In questo quadro, come avevamo evidenziato sin da subito, l’Europa si candida ad essere la vittima sacrificale della prossima crisi alimentare progettata dagli anglosassoni. Innanzitutto, il brusco aumento dei beni di prima necessita rischia di innescare l’ennesima ondata migratoria dall’Africa e del Medio Oriente verso il Vecchio Continente, già alle prese col più sanguinoso conflitto militare dal 1945. In secondo luogo, come sottolineato nella nostra analisi geopolitica sull’Algeria, la fiammata dei prezzi alimentare sarà quasi certamente impiegata per gettare nel caos quei Paesi africani che dovrebbero “sostituire” la Russia negli approvvigionamenti energetici verso l’Europa. Nello specifico caso italiano, ad esempio, è facile immaginare che la Libia, che non si è mai ripresa dalla Primavera Araba e dall’intervento NATO del 2011, scivoli ulteriormente nell’anarchia nei prossimi mesi, bloccando del tutto quei flussi energetici che, oggi, sarebbero preziosissimi per l’Italia.

C’è un ultimo canale, infine, attraverso cui l’Europa sarà colpita dalla “crisi del grano” in nuce, quello dell’inflazione e della correlata destabilizzazione finanziaria.
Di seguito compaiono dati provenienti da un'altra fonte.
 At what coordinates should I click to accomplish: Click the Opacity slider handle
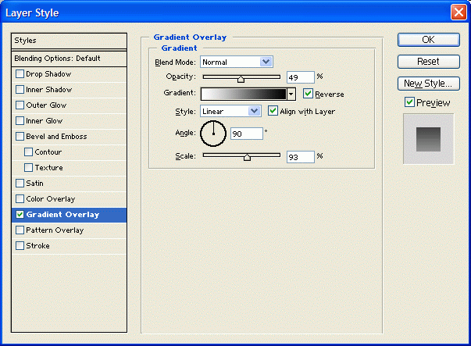241,78
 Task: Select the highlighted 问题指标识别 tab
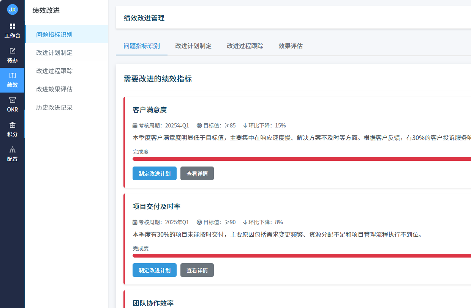[141, 46]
Il rincaro del grano, che si ripercuote immediatamente sul costo di pane e pasta, sommato alle bollette energetiche e al prezzo dei carburanti sempre più esosi, darà un contributo significativo alla spinta dell’inflazione verso la soglia psicologica del 10% che “obbligherà” le banche centrali a rialzare i tassi, nonostante i sinistri scricchiolii dell’economia reale. Più volte abbiamo sottolineato quali obiettivi gli angloamericani intendono raggiungere con la prossima stretta monetaria, che farà leva sulla mole di debito pubblico accumulata per fronteggiare lo choc della pandemia. Di nuovo, occorre soffermarsi sullo specifico caso dell’Italia che, per posizione geografica e livello di indebitamento, si candida ad essere colpita sia dall’ennesima destabilizzazione del Nord Africa che dalla prossima stretta monetaria. Il differenziale tra Btp e Bund, ormai stabilmente sopra i 200 punti base, conferma che l’Italia sarà il punto in cui il caos che risale dall’Africa si salderà all’Europa. La minoranza che è consapevole della scellerata distruzione cui è sottoposta l’Italia è, al momento, costretta ad osservare impotente il compiersi degli avvenimenti.